──────── Selected passage ────────
# Apex or Nova Pro...



## SLaGG3r (Jun 29, 2011)

OK fellow Galaxy Nexus users . As the title says I'm trying to figure out which one I want to buy . Ive tried both but can't figure it out on my own so I would like your guys input . Which one do you use and why ?


----------



## Mustang302LX (Jun 28, 2011)

I personally use Nova because that's what I started with. They seem to be pretty similar and updated pretty well.


----------



## lostnuke (Jul 15, 2011)

Apex for me normally.

I'm using holo launcher HD right now. Its very similar with a few extra options.

Sent from my Galaxy Nexus


----------



## ncdub (Jun 7, 2011)

I have used Nova Pro forever. I ha e a hard time switching from it.

Sent from my Galaxy Nexus using Xparent ICS Tapatalk 2


----------



## mssam (Feb 20, 2012)

Got em both, but only use nova these days...


----------



## SLaGG3r (Jun 29, 2011)

I'm using nova now . It seems to be a bit smoother then apex. But Nova seems to have less features or am I just not digging deep enough


----------



## Detonation (Jul 25, 2011)

I use Apex because of the double tab menu, which Nova didn't have at the time (a while back). Not sure if Nova has added that since then though.


----------



## SLaGG3r (Jun 29, 2011)

Double tap to access launcher menu? Yes Nova prime has that .


----------



## iPois0n (Jan 12, 2012)

I like Nova personally.


----------



## Fusi0n (Jul 15, 2012)

Apex runs smoother for me.

Sent from my Galaxy Nexus using Tapatalk 2


----------



## brkshr (Jun 16, 2011)

Nova seems to be smoother for me & I like that I can group my games in the app drawer. Apex doesn't allow for groups in the app drawer like that.


----------



## Goose306 (Sep 12, 2011)

brkshr said:


> Nova seems to be smoother for me & I like that I can group my games in the app drawer. Apex doesn't allow for groups in the app drawer like that.
──────── Stored rows ────────
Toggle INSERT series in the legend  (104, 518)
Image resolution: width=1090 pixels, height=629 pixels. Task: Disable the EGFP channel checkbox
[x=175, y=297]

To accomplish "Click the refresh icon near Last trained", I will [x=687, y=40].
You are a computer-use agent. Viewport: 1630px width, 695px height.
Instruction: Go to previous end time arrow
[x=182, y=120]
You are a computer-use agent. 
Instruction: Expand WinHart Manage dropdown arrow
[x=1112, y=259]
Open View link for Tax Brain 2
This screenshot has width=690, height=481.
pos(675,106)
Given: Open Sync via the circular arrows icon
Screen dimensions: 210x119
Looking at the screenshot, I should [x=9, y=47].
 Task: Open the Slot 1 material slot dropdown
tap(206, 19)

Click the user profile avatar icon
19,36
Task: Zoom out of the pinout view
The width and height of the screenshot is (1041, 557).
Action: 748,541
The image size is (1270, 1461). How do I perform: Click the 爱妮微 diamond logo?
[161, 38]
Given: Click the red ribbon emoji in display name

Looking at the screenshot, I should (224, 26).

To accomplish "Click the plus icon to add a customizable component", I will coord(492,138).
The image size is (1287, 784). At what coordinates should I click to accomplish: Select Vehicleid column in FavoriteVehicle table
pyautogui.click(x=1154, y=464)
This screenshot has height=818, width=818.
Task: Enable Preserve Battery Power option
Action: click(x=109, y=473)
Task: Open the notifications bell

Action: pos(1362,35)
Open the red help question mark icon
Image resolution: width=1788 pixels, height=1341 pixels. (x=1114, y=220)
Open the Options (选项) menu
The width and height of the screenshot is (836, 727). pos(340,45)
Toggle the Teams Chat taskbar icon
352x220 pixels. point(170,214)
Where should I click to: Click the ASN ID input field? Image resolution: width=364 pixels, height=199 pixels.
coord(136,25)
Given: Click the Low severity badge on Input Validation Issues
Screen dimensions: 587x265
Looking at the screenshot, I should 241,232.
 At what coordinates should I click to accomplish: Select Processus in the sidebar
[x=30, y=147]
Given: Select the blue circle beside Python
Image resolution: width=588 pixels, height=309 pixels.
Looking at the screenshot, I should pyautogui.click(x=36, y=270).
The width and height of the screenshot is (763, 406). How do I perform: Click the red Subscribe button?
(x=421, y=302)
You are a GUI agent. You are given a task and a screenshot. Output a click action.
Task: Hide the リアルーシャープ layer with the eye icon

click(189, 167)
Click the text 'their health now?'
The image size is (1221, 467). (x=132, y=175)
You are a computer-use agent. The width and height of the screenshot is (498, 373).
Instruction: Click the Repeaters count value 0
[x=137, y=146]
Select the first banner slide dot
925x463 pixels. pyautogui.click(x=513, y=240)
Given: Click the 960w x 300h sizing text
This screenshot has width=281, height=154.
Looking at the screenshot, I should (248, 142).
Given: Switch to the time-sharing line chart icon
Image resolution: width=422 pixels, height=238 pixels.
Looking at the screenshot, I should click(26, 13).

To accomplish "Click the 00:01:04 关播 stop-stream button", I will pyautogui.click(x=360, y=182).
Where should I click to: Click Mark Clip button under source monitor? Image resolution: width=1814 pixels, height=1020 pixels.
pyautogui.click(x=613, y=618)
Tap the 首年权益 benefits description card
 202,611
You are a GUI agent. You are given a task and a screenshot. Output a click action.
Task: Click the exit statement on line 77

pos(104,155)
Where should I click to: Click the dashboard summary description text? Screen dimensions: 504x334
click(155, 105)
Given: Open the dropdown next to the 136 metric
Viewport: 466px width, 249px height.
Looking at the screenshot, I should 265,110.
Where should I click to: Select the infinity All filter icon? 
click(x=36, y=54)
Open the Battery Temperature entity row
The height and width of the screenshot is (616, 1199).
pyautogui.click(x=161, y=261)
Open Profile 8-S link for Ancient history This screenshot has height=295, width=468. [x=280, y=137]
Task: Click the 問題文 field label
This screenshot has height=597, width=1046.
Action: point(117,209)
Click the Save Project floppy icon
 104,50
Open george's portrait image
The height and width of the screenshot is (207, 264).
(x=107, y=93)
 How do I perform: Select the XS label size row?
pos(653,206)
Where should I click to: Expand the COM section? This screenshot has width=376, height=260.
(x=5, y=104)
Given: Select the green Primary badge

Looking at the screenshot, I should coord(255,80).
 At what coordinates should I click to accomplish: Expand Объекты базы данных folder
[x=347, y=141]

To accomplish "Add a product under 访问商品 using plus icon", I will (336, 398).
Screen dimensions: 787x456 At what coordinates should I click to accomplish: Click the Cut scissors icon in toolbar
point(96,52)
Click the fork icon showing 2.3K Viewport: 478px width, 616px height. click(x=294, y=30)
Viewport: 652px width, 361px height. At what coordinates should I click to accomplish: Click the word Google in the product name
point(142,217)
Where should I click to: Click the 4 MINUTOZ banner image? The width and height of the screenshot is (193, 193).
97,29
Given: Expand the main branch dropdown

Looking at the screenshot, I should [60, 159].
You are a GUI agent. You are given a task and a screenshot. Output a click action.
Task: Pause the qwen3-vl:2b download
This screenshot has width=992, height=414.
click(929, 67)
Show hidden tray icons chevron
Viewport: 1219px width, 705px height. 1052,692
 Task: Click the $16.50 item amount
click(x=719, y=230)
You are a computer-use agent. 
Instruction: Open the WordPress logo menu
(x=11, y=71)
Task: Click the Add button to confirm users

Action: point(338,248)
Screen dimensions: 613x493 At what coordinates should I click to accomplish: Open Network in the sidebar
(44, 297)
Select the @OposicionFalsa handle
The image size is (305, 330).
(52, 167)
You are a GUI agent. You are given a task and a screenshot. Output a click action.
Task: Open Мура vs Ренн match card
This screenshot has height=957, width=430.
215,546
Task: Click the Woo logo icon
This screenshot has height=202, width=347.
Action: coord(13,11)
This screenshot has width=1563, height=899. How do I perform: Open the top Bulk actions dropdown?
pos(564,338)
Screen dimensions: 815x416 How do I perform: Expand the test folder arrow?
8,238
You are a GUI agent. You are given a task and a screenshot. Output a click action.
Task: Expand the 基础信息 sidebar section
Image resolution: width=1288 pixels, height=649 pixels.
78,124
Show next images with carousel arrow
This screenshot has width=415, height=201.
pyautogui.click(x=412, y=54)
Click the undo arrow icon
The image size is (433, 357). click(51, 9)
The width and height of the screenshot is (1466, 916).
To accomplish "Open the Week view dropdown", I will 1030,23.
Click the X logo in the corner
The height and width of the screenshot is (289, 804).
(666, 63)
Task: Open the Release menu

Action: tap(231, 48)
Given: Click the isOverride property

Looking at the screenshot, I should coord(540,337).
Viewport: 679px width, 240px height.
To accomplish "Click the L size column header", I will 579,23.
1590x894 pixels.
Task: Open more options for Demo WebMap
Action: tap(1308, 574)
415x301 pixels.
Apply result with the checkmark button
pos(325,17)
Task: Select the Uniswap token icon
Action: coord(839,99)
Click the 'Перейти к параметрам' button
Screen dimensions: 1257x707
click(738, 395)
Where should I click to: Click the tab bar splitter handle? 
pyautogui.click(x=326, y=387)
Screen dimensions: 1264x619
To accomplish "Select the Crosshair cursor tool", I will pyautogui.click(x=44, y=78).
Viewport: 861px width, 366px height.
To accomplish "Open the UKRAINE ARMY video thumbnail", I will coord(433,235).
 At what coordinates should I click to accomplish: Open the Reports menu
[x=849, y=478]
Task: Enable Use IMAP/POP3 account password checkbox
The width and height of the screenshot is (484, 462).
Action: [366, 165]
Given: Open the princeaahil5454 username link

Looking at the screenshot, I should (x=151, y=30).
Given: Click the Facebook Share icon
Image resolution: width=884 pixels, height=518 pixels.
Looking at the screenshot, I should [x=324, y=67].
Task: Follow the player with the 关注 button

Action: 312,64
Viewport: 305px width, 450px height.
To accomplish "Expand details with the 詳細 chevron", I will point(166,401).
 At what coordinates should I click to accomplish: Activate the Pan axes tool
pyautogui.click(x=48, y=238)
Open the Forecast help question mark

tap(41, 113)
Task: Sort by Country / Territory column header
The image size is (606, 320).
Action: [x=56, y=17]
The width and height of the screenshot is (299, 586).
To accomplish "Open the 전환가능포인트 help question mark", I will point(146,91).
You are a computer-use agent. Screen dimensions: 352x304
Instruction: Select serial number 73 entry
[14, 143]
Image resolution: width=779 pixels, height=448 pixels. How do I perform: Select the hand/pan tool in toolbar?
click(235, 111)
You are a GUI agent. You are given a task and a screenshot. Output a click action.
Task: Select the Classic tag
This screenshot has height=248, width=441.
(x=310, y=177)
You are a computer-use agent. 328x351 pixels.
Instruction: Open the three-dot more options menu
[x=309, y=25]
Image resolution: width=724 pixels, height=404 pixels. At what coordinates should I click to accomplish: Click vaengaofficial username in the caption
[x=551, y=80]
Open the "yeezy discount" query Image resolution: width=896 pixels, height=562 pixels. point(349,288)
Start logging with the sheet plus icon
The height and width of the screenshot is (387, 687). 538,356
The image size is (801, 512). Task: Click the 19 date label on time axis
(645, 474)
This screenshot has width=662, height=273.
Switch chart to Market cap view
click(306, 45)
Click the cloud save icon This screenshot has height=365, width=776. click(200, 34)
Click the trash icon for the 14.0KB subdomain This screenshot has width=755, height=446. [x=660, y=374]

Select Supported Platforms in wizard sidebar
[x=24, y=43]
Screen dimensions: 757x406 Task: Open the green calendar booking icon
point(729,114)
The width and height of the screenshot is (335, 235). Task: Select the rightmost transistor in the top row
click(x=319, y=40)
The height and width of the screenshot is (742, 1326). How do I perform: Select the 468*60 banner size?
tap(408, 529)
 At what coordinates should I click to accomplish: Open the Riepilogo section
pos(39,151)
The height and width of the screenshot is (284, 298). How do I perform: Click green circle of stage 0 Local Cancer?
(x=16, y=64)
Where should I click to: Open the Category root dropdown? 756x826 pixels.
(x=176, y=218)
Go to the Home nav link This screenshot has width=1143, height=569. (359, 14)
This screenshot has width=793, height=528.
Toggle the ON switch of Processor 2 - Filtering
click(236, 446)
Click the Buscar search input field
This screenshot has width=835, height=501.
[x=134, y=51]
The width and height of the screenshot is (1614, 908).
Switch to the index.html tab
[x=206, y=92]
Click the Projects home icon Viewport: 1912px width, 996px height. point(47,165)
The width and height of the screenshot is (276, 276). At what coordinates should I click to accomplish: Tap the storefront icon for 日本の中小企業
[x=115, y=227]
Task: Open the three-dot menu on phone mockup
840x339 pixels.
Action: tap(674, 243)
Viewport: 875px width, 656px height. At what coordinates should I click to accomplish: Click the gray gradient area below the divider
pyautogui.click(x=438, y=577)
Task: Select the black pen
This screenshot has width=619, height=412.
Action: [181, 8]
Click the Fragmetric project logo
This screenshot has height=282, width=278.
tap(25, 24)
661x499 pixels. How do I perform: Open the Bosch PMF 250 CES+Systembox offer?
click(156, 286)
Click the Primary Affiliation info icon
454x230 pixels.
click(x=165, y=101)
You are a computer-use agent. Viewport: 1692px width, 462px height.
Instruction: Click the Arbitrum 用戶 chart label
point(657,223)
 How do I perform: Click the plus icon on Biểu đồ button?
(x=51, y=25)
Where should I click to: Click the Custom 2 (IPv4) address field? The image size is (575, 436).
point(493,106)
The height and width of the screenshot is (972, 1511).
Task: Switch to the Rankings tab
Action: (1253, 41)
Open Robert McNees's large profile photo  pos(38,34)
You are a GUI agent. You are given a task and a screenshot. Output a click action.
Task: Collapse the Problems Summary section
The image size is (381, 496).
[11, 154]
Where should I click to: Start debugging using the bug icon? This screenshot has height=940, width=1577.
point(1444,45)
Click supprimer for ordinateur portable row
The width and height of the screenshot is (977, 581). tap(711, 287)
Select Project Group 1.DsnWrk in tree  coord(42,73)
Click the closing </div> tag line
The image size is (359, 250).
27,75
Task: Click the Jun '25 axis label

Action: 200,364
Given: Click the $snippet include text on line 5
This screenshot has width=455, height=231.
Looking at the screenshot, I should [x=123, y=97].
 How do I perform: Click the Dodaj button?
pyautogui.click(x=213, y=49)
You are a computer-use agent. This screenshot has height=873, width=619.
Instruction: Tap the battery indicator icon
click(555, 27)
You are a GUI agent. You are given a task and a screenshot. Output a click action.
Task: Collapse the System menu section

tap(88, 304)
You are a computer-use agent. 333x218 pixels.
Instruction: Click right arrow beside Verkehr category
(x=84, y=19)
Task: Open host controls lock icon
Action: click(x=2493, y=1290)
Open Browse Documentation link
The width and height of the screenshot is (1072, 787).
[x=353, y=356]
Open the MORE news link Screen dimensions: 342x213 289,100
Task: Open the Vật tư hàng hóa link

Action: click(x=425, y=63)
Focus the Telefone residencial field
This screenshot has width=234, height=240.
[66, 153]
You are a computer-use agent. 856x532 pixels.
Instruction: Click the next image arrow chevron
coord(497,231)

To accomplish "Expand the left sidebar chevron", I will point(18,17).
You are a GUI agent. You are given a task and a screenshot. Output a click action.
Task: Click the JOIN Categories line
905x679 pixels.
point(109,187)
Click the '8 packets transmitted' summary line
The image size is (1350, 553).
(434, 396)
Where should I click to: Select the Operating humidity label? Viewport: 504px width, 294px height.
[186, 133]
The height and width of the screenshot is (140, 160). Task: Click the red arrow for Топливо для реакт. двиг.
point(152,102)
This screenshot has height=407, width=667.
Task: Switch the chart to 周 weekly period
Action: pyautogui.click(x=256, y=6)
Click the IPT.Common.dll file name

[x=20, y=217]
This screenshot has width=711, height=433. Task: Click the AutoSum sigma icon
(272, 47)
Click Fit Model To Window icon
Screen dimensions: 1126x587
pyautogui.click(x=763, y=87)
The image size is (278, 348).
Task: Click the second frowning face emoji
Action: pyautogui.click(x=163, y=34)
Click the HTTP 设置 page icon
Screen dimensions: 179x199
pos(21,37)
────────
* [Set problem A]:
Reproduce the stretch of the listing from the line containing "Go to the Home" through the line containing "[x=115, y=227]".
* [Set problem B]:
Carry on the forum thread comparing the Apex and Nova launchers from where it stops.

* [Exercise result A]:
Go to the Home nav link This screenshot has width=1143, height=569. (359, 14)
This screenshot has width=793, height=528.
Toggle the ON switch of Processor 2 - Filtering
click(236, 446)
Click the Buscar search input field
This screenshot has width=835, height=501.
[x=134, y=51]
The width and height of the screenshot is (1614, 908).
Switch to the index.html tab
[x=206, y=92]
Click the Projects home icon Viewport: 1912px width, 996px height. point(47,165)
The width and height of the screenshot is (276, 276). At what coordinates should I click to accomplish: Tap the storefront icon for 日本の中小企業
[x=115, y=227]

* [Exercise result B]:
Ah but Apex does allow customizable tabs in the app drawer - I use it on the Nexus 7 and my girlfriend has a tab and I have a tab of the no-touchies so she doesn't break something with the root apps lol.

This is on the beta version ^ don't know if its yet incorporated to normal market version.

TBH, for the most part, its tomato / t'ohmahto. You'll get lots of opinions but the vast majority of features/functions are extremely similar. Wayyy back when it seemed like Apex was known to be a bit lighter and faster, but they are about equivalent now. Each one has one or two little features that the other doesn't, but it will have in the next update







Seems like they're just code-swapping lol. Its like a du-opoly for AOSP-based launchers.

IMO, for what its worth, I find Apex more responsive/speedier but Nova smoother. *shrugs* no idea why, just personal experience.

I use Apex FWIW. Usually the beta versions.


----------



## brkshr (Jun 16, 2011)

Goose306 said:


> Ah but Apex does allow customizable tabs in the app drawer - I use it on the Nexus 7 and my girlfriend has a tab and I have a tab of the no-touchies so she doesn't break something with the root apps lol.
> 
> This is on the beta version ^ don't know if its yet incorporated to normal market version.


I've seen that, I just don't like having to reach up to the top to get to that tab, or swipe a few times to get to it. I like having a folder for 'Games' & having it in alphabetical order in my app drawer.

Just my personal preference. Like you said, they are pretty close pretty similar as far as features. Only little things like this are different.

One for Apex that I like, is you can hide the folder names/menu. But, I like my Nova app drawer folders better.

I try them both each time they update.

Edit: & I like that idea about the 'no-touchies'


----------



## SLaGG3r (Jun 29, 2011)

I feel like more people use nova . I like the folder styles and I think the transitions seem smoother on Nova . Definitely would like to hear more from everyone


----------



## CZonin (Sep 25, 2011)

I have both Apex and Nova premium and have been using Apex for awhile now over Nova. Decided to give Nova a try again today and it blew Apex away in terms of smoothness and performance. I'm sticking with Nova for now on.


----------



## PacerguyDon (Aug 17, 2011)

I bought the Nova pro key back when it was first released. I like it a lot and use it both on my Nexus as well as my Xoom..
I also bought apex a few months back as well. I use it once in a while, and really have no complaints, I just feel more familiar with Nova. 
It's really not a bad choice with whichever you choose.


----------



## sgtguthrie (Jun 7, 2011)

I prefer apex. It's much more snappy for me...

Sent from my DROID Razr Maxx via Tapatalk 2


----------



## PonsAsinorem (Oct 10, 2011)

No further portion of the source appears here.